Asp Viper

Vipera aspis balcanicaBuresch et Zonkov, 1934

Order Squamata

Family Viperidae

Conservation status: in Bulgaria: Extinct EX. International: BeC-III.

General distribution. From Northeastern Spain in the east to the border between Italy and Slovenia; in the north the area includes France (without the northern quarter), the westernmost part of Southern Germany (it is probably already extinct there), Western Switzerland, in the south – the whole of continental Italy and Sicily. Four individuals are known collected at the end of the 19th and the beginning of the 20th century in the Balkan peninsula, far from the area described: one from Saraevo in Bosnia, a second one near Ripan in Serbia and another two from Bulgaria [1].

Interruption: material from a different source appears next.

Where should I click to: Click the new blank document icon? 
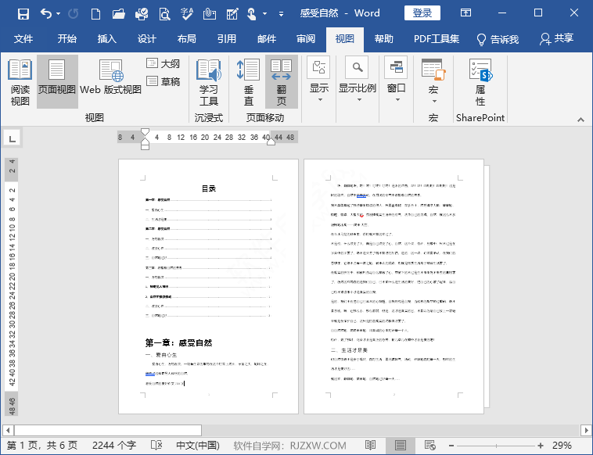(95, 13)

Distribution and abundance in Bulgaria. From the territory of the country only two individuals are known: one large female, collected on 20 July 1933 near the village of Nadezhden, Harmanli region, and another one, male, collected earlier, but without a registered locality and a date of finding. It was probably found in the mountainous regions of the country [2]. There are no data of the numbers of the species in the past. It is supposed that the four Balkan individuals are last remains of a larger distribution of the species in the past that was later ousted by the nose-horned viper (Vipera ammodytes) [2]. The Harmanli specimen is the type individual of the subspecies Vipera aspis balcanica Buresch et Zonkov, 1934.

Habitats. In the main part of the area: mainly sunny, rocky and stony places. In the Pyrenees it has been found at altitudes of up to 2 900 m, and in the Alps at altitudes of up to 3000 m [3].

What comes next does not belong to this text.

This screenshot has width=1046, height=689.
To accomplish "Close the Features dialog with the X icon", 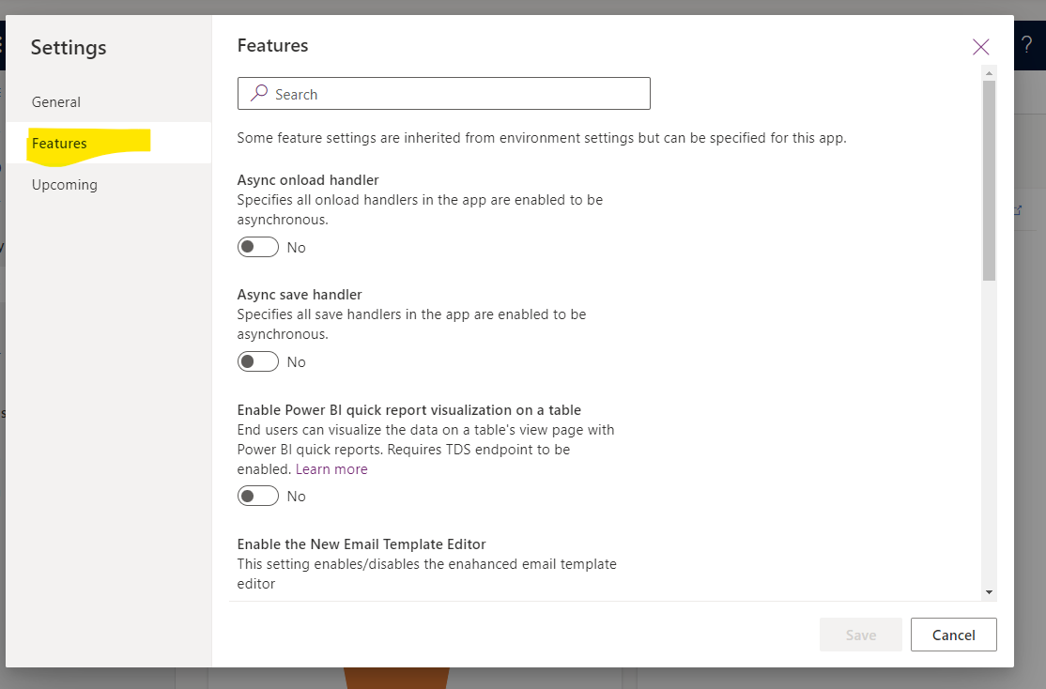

Biology. It gives birth to from 4 to 8 young. It feeds on small mammals, lizards, etc. Found in the stomach of the Bulgarian male individual with an unknown location was a swallowed rodent: an underground vole whose distribution in Bulgaria is mainly in the mountains [2].

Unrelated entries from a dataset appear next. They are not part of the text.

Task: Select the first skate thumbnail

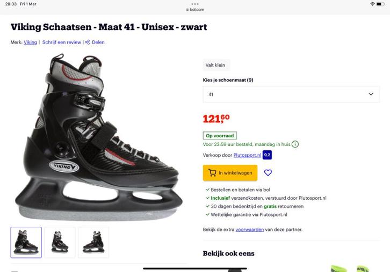Action: pyautogui.click(x=26, y=242)
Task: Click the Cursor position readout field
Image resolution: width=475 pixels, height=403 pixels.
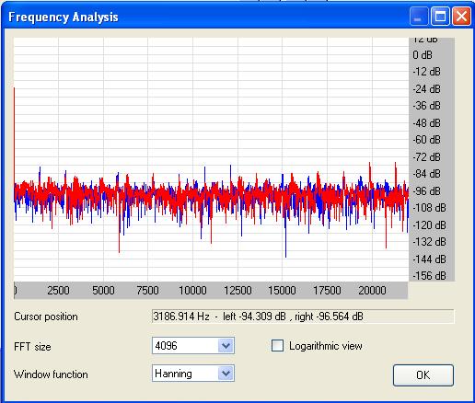Action: [x=303, y=317]
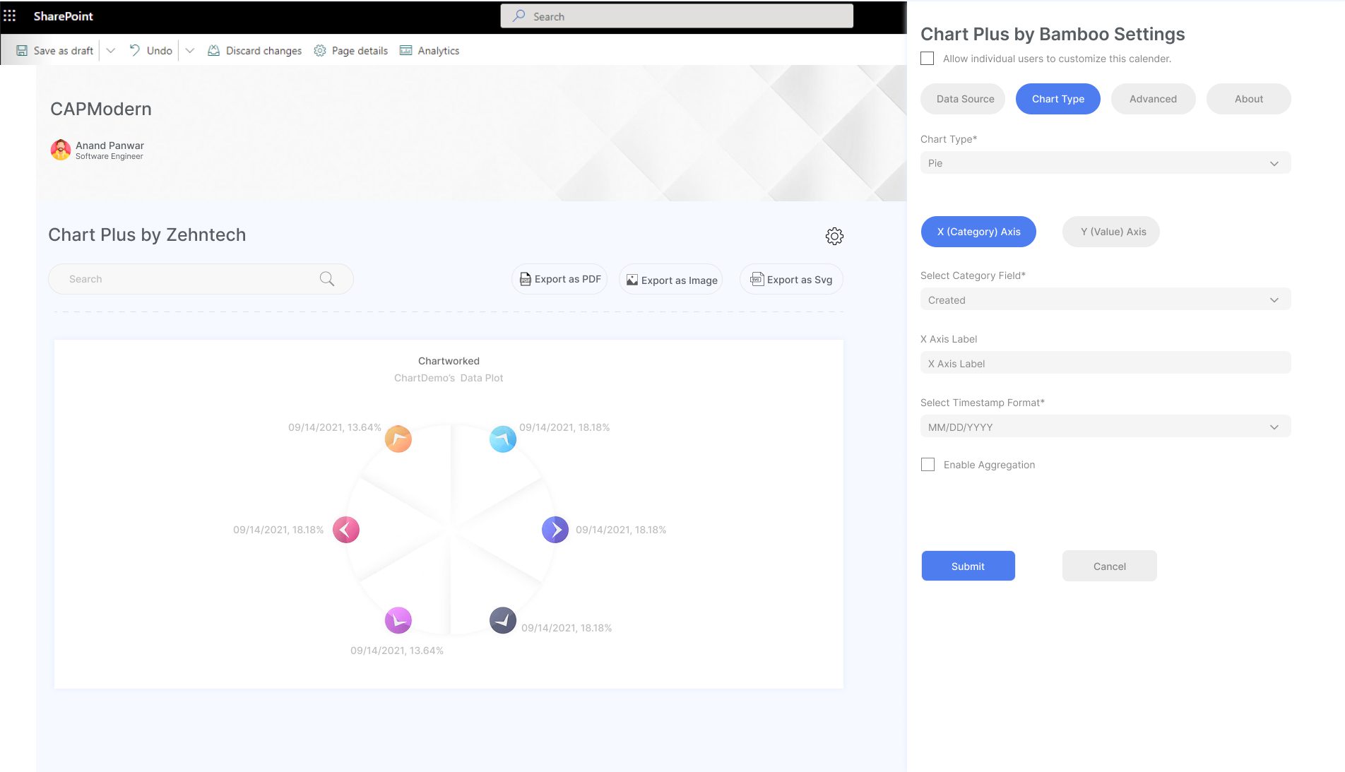Click the chart search magnifier icon
Screen dimensions: 1345x772
[x=326, y=279]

Similar species. It resembles the common viper (Vipera berus) but differs from it by the upward tilted edge of the muzzle; in the viper, the flat upper surface of the head is without an upward tilted edge.

Negative factors. Unknown. Probably, the reasons for the disappearance of the species from the Balkan peninsula are not of an anthropogenic nature.

Conservation measures. In Bulgaria – none. Included in the Bulgarian Red Data Book, 1985, in category EX.

References. 1. Buresch & Zonkow, 1934; 2. Buresch & Beschkov, 1965; 3. Saint Girons, 1997.